**EXERCISE BRIEF**: Word for word, return the lines from the start of the entries below through the line that has "Switch to the request".

-.-.-

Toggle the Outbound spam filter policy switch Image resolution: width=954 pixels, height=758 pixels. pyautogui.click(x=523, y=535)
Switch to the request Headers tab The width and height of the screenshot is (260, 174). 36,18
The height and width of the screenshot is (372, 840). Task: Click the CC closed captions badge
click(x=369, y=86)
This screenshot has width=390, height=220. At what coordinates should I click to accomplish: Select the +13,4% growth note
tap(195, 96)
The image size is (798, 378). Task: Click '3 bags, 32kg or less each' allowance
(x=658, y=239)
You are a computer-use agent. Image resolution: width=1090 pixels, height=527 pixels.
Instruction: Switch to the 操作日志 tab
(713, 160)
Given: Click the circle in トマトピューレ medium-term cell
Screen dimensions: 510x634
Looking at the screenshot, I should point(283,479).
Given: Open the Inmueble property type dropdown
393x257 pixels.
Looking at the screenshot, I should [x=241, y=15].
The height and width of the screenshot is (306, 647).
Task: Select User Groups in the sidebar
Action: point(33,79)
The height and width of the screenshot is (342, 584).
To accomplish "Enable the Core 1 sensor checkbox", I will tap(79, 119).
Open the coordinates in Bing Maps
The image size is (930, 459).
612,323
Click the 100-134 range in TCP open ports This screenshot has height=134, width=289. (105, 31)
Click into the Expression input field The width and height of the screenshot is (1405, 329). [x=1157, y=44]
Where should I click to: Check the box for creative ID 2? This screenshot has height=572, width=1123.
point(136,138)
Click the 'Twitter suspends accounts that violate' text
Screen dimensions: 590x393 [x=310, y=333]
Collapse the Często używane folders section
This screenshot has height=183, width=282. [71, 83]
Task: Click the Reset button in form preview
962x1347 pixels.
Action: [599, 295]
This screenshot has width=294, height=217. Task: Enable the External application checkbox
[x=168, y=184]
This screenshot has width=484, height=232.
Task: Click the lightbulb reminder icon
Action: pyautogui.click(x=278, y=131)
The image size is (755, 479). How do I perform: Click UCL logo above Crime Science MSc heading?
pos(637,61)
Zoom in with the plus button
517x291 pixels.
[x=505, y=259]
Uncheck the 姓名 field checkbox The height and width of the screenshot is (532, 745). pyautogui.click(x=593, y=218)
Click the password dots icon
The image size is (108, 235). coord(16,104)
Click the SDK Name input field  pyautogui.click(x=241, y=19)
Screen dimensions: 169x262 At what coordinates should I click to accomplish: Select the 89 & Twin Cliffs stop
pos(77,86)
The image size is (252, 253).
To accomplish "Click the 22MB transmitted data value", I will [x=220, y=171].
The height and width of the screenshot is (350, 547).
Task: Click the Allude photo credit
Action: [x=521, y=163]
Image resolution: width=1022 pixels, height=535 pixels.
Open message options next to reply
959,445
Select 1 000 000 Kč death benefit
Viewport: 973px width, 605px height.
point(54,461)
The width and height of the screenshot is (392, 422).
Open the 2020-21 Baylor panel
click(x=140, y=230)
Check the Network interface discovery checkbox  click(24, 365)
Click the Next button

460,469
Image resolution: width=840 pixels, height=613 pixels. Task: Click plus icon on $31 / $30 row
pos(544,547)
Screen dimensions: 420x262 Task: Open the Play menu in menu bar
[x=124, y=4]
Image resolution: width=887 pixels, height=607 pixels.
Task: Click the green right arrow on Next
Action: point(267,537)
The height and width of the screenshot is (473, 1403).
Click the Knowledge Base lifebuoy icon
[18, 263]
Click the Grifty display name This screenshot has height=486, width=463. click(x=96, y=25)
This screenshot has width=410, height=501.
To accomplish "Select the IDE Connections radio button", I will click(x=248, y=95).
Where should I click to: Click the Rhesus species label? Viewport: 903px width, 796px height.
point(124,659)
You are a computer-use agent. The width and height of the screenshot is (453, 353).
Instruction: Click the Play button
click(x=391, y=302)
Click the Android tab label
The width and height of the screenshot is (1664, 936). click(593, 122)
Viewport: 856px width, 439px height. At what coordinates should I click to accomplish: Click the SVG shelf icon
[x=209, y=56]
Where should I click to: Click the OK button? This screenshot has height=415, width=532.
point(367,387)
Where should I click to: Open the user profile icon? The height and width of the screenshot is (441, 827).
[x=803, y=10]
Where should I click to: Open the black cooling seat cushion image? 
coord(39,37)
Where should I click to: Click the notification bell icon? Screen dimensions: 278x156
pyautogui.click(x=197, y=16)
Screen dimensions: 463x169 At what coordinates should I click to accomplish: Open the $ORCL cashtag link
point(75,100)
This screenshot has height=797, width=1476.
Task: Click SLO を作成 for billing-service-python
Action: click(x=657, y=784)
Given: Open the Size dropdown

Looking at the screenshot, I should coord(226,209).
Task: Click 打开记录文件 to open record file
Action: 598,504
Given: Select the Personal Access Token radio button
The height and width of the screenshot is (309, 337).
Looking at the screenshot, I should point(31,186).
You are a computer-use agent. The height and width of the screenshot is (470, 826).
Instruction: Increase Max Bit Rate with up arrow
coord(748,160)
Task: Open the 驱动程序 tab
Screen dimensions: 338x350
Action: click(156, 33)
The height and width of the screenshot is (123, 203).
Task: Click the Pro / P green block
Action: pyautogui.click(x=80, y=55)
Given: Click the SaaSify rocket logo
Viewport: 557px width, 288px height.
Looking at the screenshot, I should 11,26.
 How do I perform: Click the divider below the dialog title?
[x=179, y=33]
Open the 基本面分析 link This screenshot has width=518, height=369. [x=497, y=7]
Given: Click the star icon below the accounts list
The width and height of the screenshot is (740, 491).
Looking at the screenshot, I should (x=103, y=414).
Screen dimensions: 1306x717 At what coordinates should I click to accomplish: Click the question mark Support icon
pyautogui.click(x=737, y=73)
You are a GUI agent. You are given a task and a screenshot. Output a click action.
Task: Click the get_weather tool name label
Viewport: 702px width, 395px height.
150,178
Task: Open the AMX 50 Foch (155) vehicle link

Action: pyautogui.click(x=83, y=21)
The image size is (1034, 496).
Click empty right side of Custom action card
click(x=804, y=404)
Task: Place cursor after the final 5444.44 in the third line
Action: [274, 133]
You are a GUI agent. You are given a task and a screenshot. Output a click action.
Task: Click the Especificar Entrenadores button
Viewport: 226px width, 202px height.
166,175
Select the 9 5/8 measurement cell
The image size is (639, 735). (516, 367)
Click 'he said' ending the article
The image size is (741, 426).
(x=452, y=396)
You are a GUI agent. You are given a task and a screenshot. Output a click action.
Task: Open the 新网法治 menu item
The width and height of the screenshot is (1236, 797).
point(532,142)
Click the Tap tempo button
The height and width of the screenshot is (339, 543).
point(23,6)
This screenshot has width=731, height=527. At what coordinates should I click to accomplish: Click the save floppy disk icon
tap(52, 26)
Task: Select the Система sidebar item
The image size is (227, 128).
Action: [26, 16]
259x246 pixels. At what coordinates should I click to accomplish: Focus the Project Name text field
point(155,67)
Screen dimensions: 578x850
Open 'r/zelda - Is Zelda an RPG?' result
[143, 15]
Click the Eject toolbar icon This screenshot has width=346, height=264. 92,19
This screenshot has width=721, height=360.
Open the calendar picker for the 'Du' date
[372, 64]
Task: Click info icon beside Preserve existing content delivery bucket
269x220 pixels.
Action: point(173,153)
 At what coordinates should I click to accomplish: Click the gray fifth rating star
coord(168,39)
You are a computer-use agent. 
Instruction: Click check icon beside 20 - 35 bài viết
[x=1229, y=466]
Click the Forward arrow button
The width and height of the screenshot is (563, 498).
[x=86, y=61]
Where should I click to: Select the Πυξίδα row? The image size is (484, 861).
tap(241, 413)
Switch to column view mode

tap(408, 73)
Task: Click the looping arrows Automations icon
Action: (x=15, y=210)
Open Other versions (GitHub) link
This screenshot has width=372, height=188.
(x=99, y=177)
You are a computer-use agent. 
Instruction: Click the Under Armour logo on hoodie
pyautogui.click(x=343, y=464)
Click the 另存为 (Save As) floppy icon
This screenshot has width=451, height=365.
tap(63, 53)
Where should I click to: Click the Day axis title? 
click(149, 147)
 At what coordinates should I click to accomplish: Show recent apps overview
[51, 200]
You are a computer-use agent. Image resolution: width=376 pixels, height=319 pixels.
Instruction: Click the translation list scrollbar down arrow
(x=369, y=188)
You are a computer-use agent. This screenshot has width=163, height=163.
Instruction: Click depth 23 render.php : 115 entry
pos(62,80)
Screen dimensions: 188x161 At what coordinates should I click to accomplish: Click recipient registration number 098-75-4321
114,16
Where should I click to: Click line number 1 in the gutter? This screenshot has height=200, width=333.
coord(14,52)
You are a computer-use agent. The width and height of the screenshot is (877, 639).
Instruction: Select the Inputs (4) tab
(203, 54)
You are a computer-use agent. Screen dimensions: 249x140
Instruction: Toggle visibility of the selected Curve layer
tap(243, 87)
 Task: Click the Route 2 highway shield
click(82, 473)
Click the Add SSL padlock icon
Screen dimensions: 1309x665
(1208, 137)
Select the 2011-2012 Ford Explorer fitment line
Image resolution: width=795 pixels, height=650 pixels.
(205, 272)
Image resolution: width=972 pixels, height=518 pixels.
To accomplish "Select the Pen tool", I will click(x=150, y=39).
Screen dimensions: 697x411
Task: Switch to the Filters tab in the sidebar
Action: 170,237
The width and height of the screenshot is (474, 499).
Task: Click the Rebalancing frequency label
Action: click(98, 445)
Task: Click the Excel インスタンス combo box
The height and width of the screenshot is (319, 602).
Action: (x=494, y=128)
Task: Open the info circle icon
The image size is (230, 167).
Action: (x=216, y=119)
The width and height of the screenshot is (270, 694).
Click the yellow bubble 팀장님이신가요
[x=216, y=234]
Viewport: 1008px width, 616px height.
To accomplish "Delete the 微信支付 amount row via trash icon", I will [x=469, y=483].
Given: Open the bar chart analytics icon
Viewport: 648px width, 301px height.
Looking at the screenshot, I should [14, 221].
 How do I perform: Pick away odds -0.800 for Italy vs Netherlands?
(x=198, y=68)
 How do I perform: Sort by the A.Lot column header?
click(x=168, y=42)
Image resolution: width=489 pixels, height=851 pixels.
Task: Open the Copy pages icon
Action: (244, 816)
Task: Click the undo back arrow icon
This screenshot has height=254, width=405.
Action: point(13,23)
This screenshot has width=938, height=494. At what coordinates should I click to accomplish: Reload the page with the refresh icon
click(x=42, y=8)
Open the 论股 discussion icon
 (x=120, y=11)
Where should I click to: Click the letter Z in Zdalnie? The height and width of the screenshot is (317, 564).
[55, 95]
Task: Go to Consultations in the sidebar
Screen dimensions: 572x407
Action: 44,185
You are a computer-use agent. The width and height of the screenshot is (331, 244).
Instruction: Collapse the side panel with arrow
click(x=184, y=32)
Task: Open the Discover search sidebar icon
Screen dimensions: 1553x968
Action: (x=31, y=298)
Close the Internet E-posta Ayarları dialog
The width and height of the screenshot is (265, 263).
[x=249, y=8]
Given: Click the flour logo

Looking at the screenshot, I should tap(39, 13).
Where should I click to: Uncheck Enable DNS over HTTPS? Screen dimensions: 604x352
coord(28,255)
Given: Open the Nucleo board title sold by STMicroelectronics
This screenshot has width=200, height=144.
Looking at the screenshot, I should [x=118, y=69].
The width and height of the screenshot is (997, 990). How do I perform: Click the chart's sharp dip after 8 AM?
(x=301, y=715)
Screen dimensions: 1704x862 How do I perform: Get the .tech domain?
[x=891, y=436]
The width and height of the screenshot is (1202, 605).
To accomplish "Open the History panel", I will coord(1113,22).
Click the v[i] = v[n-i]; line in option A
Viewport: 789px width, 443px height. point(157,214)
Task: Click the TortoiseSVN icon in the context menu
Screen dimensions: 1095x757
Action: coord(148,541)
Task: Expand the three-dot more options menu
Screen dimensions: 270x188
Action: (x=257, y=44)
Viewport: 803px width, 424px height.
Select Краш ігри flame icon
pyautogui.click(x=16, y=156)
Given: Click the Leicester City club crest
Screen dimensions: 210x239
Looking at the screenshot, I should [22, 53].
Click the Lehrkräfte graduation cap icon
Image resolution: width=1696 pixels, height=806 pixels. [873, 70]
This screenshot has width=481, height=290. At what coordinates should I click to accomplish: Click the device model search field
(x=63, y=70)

-.-.-

**TASK ANSWER**:
Toggle the Outbound spam filter policy switch Image resolution: width=954 pixels, height=758 pixels. pyautogui.click(x=523, y=535)
Switch to the request Headers tab The width and height of the screenshot is (260, 174). 36,18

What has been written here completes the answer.